> _Dataset content_:

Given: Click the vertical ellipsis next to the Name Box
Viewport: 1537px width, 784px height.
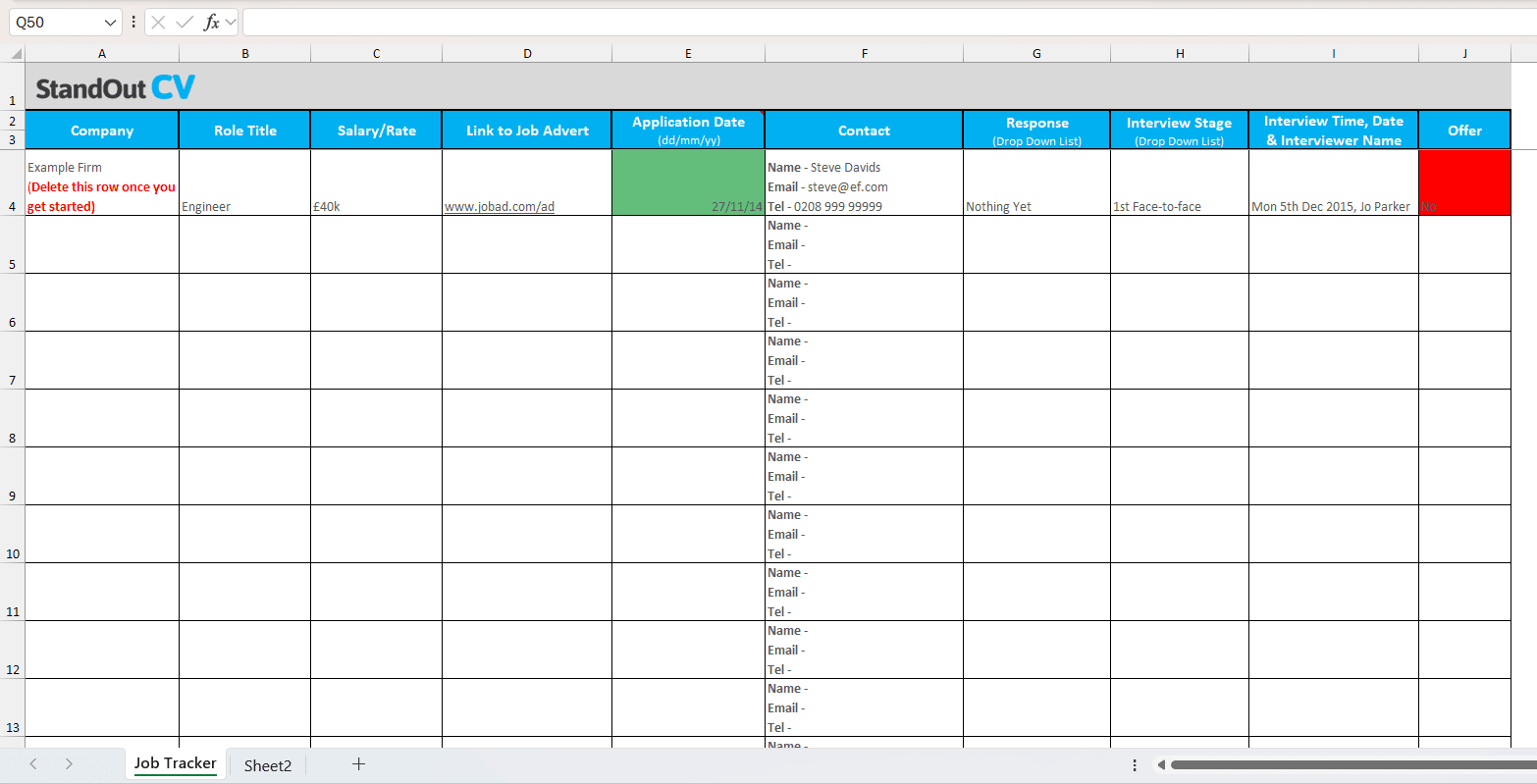Looking at the screenshot, I should (x=132, y=22).
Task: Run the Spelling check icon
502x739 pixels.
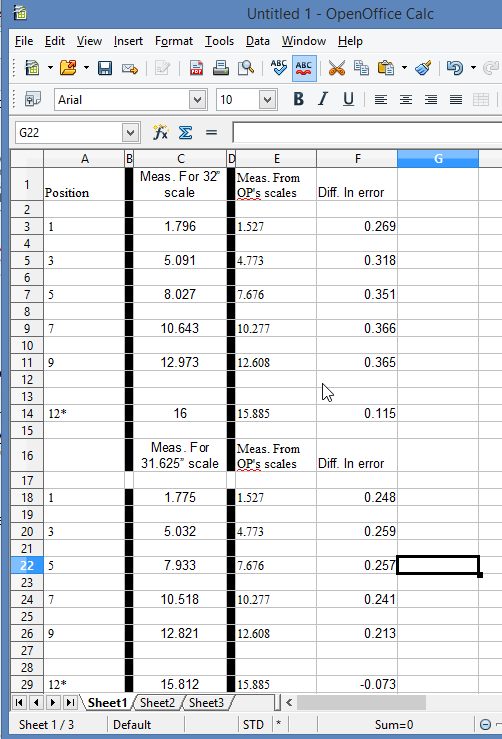Action: pyautogui.click(x=279, y=68)
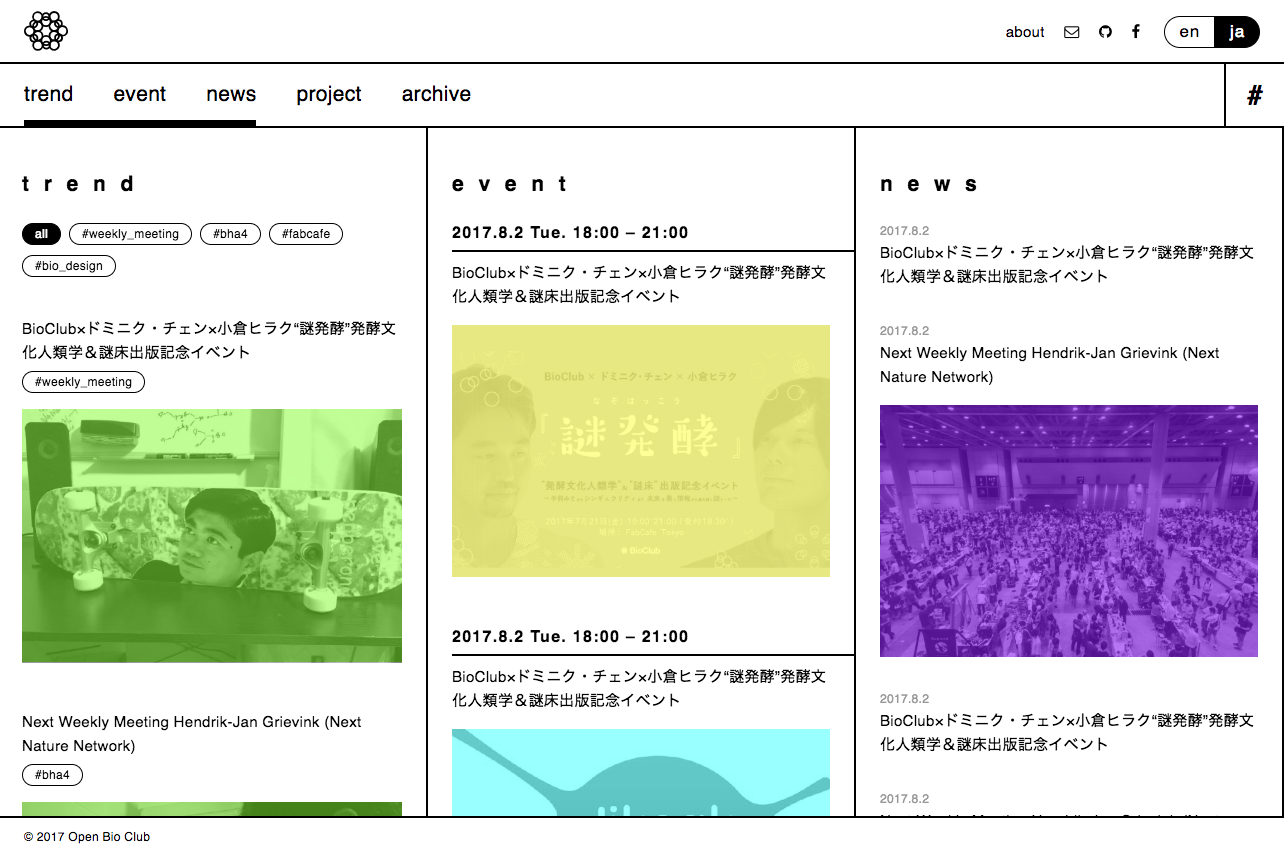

> _Work to be completed_: With the pictures left aside, set down each entry above exactly as it stands.

> _Task result_:
Given: Click the vertical ellipsis next to the Name Box
Viewport: 1537px width, 784px height.
Looking at the screenshot, I should (x=132, y=22).
Task: Run the Spelling check icon
502x739 pixels.
Action: pyautogui.click(x=279, y=68)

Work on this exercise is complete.